▸ **Dataset extract**:

☆ ☆ ☆ ☆ ☆ ☆ ☆

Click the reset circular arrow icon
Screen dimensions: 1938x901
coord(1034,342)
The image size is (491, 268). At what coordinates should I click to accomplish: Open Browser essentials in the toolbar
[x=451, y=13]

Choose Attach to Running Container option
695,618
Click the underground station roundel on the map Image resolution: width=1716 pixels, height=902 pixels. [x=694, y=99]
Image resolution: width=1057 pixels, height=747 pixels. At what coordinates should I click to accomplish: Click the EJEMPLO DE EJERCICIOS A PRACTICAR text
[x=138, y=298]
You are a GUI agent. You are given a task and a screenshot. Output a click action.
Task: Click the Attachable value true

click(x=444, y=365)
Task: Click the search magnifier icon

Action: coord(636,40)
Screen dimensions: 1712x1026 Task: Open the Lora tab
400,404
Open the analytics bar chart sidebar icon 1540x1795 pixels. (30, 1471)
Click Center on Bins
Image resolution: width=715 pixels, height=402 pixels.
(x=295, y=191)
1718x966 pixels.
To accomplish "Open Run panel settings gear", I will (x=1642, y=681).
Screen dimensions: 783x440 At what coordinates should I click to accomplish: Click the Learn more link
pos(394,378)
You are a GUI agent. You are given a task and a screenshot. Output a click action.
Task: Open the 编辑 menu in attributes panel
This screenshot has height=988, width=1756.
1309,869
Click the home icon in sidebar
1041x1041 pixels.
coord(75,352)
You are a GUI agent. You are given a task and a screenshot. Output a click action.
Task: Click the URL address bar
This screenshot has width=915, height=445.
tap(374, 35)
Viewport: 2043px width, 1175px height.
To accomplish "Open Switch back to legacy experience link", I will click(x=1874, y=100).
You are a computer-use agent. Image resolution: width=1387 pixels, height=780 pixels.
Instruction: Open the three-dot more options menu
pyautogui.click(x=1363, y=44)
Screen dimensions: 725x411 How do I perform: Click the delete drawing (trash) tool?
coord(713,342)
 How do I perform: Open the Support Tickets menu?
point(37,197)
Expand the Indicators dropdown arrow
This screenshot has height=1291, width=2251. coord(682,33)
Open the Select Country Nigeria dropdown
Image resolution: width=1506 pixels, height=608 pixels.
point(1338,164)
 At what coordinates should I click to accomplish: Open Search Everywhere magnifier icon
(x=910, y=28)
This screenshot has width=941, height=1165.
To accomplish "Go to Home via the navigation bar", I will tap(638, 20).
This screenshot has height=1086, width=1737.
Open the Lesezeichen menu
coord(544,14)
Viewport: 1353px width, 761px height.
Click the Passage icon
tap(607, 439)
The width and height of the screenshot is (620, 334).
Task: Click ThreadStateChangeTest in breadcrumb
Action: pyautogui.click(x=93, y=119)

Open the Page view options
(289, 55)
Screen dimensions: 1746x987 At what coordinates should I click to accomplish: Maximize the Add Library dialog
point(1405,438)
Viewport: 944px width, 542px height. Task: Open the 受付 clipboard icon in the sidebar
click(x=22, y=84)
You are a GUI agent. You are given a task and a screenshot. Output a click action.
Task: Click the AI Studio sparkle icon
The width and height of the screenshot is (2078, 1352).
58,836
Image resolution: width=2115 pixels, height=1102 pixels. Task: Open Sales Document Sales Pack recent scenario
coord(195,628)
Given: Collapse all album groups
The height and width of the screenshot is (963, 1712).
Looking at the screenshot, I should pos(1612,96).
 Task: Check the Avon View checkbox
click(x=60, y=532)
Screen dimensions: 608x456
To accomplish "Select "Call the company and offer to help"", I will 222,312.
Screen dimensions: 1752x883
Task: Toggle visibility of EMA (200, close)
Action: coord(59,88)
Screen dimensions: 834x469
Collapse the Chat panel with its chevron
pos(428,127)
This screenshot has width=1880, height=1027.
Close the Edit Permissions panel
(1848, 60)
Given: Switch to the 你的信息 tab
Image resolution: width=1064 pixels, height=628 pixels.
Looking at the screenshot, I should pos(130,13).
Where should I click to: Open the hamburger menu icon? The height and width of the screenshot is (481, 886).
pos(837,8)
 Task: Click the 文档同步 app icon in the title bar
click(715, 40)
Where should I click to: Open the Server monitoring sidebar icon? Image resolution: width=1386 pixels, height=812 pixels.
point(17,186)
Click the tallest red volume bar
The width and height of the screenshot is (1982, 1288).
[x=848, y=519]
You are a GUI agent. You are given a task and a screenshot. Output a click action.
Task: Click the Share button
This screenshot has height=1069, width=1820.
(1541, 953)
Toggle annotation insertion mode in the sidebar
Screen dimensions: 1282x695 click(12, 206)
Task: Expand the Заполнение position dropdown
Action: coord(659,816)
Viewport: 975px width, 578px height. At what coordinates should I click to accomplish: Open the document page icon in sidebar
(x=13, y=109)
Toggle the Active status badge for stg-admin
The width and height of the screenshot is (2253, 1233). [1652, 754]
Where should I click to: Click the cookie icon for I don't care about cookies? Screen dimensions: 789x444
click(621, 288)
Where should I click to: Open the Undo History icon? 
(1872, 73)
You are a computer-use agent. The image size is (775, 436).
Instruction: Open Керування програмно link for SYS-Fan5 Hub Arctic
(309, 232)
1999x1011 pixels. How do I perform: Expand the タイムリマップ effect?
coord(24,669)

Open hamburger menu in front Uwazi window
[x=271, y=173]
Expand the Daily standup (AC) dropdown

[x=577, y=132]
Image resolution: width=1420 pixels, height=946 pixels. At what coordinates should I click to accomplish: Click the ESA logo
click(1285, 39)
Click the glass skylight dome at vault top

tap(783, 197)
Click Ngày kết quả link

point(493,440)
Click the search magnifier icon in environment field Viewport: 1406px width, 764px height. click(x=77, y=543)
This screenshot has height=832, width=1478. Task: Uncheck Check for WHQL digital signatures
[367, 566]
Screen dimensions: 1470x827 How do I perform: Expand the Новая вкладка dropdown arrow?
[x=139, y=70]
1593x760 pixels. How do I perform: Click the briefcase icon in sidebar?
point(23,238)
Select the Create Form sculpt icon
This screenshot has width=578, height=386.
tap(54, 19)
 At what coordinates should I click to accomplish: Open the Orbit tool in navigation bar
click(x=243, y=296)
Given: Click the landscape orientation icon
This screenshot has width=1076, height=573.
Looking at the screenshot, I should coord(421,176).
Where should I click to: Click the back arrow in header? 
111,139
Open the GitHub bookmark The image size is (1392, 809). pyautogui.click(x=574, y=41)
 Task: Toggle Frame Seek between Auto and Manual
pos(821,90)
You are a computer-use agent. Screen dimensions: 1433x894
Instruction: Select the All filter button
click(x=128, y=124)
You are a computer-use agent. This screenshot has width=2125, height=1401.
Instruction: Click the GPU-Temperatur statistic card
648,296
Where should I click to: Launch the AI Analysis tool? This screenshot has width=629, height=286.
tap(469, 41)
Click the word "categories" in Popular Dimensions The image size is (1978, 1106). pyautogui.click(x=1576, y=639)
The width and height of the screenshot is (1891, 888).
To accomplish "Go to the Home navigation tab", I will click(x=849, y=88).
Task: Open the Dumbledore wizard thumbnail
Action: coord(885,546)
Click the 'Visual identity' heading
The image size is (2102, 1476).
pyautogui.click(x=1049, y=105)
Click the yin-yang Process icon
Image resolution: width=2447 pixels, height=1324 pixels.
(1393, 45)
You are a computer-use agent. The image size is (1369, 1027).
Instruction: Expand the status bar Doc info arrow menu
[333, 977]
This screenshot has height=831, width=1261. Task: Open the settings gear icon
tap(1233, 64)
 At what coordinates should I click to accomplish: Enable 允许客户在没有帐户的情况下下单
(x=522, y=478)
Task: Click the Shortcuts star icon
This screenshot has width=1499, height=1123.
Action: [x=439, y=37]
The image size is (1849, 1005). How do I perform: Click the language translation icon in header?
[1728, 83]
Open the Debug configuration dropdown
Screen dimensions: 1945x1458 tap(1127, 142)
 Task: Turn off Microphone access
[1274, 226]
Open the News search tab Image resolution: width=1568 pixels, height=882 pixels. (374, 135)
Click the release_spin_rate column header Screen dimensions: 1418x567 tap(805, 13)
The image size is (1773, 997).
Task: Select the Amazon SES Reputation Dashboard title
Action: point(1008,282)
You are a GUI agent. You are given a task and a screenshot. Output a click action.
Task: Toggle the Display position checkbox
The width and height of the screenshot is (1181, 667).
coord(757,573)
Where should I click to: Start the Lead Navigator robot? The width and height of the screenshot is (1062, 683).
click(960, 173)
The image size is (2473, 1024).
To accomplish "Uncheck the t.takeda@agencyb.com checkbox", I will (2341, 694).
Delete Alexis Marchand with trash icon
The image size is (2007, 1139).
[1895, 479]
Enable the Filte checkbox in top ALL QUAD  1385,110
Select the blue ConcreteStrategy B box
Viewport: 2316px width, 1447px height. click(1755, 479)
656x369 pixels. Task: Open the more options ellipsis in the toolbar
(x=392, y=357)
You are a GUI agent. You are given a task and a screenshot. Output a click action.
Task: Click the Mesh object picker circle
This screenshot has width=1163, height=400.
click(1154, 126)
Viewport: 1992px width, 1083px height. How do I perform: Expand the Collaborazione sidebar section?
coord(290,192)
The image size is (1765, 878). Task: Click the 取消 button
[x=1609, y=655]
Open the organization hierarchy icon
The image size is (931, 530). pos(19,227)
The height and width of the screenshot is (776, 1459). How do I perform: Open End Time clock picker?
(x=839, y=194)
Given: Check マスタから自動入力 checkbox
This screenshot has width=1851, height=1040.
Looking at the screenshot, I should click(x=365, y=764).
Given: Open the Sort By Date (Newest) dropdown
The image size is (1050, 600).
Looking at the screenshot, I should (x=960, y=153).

☆ ☆ ☆ ☆ ☆ ☆ ☆

▸ **Instructions for the task**:
Determine which lines above include the word "Switch", and report those lines in full.

▸ **Response below**:
To accomplish "Open Switch back to legacy experience link", I will click(x=1874, y=100).
Given: Switch to the 你的信息 tab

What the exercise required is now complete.